245 F.2d 739
The AMERICAN MONORAIL COMPANY, Appellant,
PARKS-CRAMER COMPANY, Appellee.
United States Court of Appeals Fourth Circuit.
Argued April 10, 1957.
Decided May 27, 1957.
B. D. Watts, Cleveland, Ohio (Craighill, Rendleman & Kennedy, J. B. Craighill, Charlotte, N. C., Richey, Watts, Edgerton & McNenny, and F. O. Richey, Cleveland, Ohio, on brief), for appellant.
Joseph W. Grier, Jr., Charlotte, N. C. (Taliaferro, Grier, Parker & Poe, Sydnor Thompson, Charlotte, N. C., Porter, Chittick & Russell, and Cedric W. Porter, Boston, Mass., on brief), for appellee.
Before SOPER and SOBELOFF, Circuit Judges, and PAUL, District Judge.
SOBELOFF, Circuit Judge.
In suit here is a patent relating to an improvement in traveling fans or cleaners installed principally in textile factories to blow lint from spinning and weaving machines and from yarns and fabrics during the manufacturing process.

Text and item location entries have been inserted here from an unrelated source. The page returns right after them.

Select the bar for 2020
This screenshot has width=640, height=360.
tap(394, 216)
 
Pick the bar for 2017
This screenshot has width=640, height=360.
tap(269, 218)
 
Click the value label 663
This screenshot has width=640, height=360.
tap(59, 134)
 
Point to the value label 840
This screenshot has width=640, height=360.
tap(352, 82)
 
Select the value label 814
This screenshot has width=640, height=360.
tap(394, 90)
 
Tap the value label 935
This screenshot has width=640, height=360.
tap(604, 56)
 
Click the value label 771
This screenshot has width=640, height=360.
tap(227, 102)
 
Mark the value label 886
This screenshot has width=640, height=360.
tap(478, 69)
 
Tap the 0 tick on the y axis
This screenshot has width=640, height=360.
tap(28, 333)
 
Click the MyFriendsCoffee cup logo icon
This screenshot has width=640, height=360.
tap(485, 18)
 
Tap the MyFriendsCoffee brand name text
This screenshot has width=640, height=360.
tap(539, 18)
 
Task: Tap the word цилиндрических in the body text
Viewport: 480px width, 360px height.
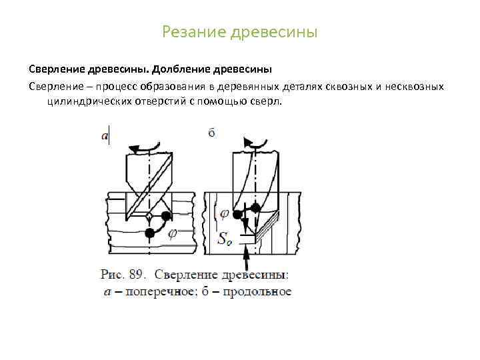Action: click(x=86, y=101)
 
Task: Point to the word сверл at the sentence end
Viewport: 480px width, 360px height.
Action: click(x=267, y=101)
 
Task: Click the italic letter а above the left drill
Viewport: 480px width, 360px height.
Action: click(x=104, y=136)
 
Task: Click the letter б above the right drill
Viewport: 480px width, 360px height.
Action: click(x=211, y=133)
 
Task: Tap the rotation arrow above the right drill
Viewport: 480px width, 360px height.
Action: click(x=257, y=141)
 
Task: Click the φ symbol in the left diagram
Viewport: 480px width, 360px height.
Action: click(x=172, y=233)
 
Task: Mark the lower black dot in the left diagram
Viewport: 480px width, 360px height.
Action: click(x=151, y=232)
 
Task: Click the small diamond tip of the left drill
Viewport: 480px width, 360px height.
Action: click(x=149, y=217)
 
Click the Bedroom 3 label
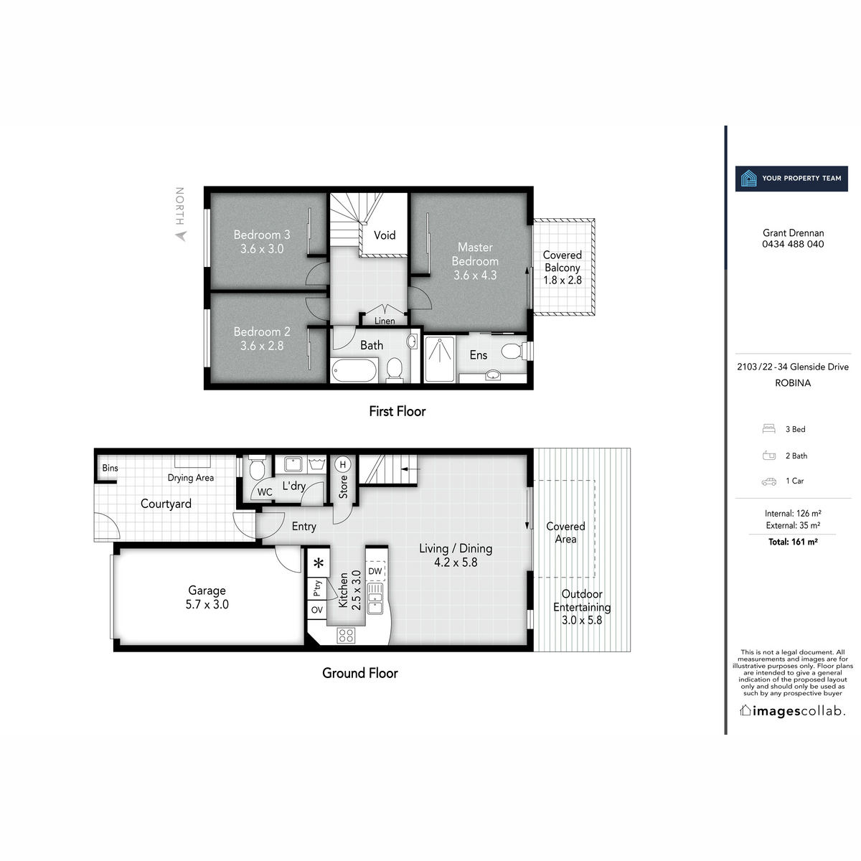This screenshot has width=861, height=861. pyautogui.click(x=262, y=235)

The plaintiff, Parks-Cramer Company, is the owner of patent No. 2,524,797, issued to it on October 10, 1950, as assignee of the inventor, Grover B. Holtzclaw, its research director.1 The District Court having upheld the plaintiff's contentions on validity and infringement (147 F. Supp. 218), the defendant, The American Mono-Rail Company, brings the case here on appeal.
A long-standing problem in the textile industry was that in spinning yarn and weaving it into fabric, minute particles of fibre, called lint, would accumulate on the machines and on the material being processed. This interfered with the proper operation of the machines and caused defects in the product. Various means were employed at different times to remove lint. Before 1925, it was done largely by hand; operators of the spinning or weaving machines would pick off the lint or wipe or brush off the surfaces where it had accumulated. Another but still comparatively primitive method was to pipe compressed air into the spinning room. Attached to the pipe was a long, flexible hose with a nozzle on the end, which the spinning machine operator directed as required. Like the original hand method, this consumed much of the operator's time and was not satisfactory. Later came mechanical cleaners — fans or blowers propelled along tracks suspended from the ceiling or otherwise fixed above the spinning machines. The fan is enclosed in a casing or housing with outlets for the air current. These are now an established feature of cotton mills.
A spinning machine consists of a long base resting on the floor and extending the length of the spinning room. Above are three interspaced boards or shelves, running the length of the base. These are known as creel boards, and they support the bobbins of roving or raw fibre, and the spindles. The boards, together with the equipment they hold, are referred to as the creel, when it is desired to distinguish this part of the machine from the lower part, which is often called the underframe.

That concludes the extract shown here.